Die Welt ist nicht so, wie sie die Eltern geschildert haben. Die Eltern wissen das schon lange. Darum behalten sie die Deutungsmacht. Auf diese drei Sätze könnte man den Film «Sohn meines Vaters» runterbrechen. Aber eins nach dem anderen.
Zum 60. Geburtstag seines Vaters nimmt der junge Grafiker Simon (Dimitri Stapfer) zum ersten Mal seine Freundin mit. Seine Eltern kümmert’s wenig. Die sind mit sich selbst beschäftigt.
Mutter Agnes (Sibylle Canonica) ist angespannt und wütend: Vater Karl (Dani Levy), erfolgreicher Psychiater und Lebenserklärer, hat ohne falsche Scham auch seine Praxishilfe und Geliebte Sonja (Katja Kolm) zum Fest eingeladen.
Emotionale Erpressung
Ein paar Tage später drängt die Mutter den Sohn, die Transkription des neuen Buches seines Vaters zu übernehmen. Der Grund: Sie will mit ihrem Mann in den Urlaub fahren, weit weg von der Geliebten.
Eine klassische emotionale Erpressung: Simon kommt zurück ins elterliche «Irrenhaus», das er hinter sich lassen wollte.
Dort trifft er auf die Geliebte seines Vaters. Erst geraten die beiden aneinander, dann fliegen die Funken – allen elterlichen Interventionen per Telefon zum Trotz.
Hürde gemeistert
Jeshua Dreyfus hat sich viel vorgenommen nach seinem erfreulichen Low-Budget-Debüt «Halb so wild» vor sechs Jahren. «Sohn meines Vaters» ist eine ausgefeilte Familien-Dramödie, eine Sitcom im Bewegungswirbel, eine Screwball-Comedy mit Höllensturz.
Jeshua Dreyfus hat die Hürde zum Zweitling gut gemeistert. Der Film hat Zug, tragikomische Energie, gekonnte Überzeichnungen durchs Band.
Dani Levy ist eine überraschend ideale Besetzung für diesen dauerlächelnden, charismatischen Kotzbrocken von einem Vater. Ein Mann, der für jede Reaktion auf seinen Egoismus eine Analyse liefert, die ihn selbst entlastet.
Ein wackeliger Balanceakt
Was «Sohn meines Vaters» von seinen grossen Vorgängern und allfälligen Vorbildern zwischen Ernst Lubitsch und Billy Wilder unterscheidet, sind kleine Unebenheiten.

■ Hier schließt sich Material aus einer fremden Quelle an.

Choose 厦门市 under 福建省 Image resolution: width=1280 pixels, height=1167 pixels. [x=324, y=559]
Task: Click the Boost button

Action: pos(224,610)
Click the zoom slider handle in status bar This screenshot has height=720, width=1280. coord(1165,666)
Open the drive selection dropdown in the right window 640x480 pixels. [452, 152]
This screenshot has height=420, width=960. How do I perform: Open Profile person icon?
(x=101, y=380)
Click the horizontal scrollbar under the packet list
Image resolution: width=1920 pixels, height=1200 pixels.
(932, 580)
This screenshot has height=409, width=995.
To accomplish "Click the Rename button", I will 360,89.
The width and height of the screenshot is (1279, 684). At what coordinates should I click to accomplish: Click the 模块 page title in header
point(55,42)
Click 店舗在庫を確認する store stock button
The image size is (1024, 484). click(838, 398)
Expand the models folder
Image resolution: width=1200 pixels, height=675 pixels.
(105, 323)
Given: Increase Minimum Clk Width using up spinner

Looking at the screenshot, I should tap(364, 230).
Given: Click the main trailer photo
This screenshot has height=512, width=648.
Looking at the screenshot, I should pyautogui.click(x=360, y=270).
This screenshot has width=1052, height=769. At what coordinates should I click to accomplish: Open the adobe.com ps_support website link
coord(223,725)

Dreyfus hat noch nicht die Souveränität, den Balanceakt zwischen Tragödie und Komödie zu meistern.
Das zeigt sich in den grossen Zügen, dem Gefälle zwischen purem Drama und reiner Karikatur. Es zeigt sich in der Binnendynamik zwischen den Schauspielerinnen und Schauspielern und ihrem Text. Da gibt es Sätze, die nach Drehbuch klingen, aber auch Momenten, die einen anspringen.
So sieht man Simon einerseits trocken Sätze aufsagen. Ein anders Mal spürt man seine Naivität und Herzensgüte in aller Perfektion in jedem Gesichtszucken und jedem Wort.
Respektabel, unterhaltsam, bitter
Manchmal werden Bilder zu stark ausgespielt. Etwa, wenn sich Simon im Bett mit der Geliebten seines Vaters an deren Brust festsaugt wie ein Baby bei der Mutter. Nicht einmal, sondern zweimal, somit wird das Erklärmuster des Vaters vorweggenommen.
«Sohn meines Vaters» ist nicht ganz so souverän, nie ins Stocken zu geraten. Aber als Entwicklungsschritt vom Low-Budget-Anfang zur – für Schweizer Verhältnisse – grossen Kiste ist nicht nur respektabel, sondern auch sehr unterhaltsam. Und bitter.
Am Ende sind wir wieder in dieser Welt, die sich den Schilderungen der Eltern anpasst, in einer Möbius-Schleife, aus der es kein Entrinnen gibt. Weil die Ideale und die Kompromisse nie miteinander zu versöhnen sind. Die einen richten sich damit ein. Die anderen richten sich damit zugrunde.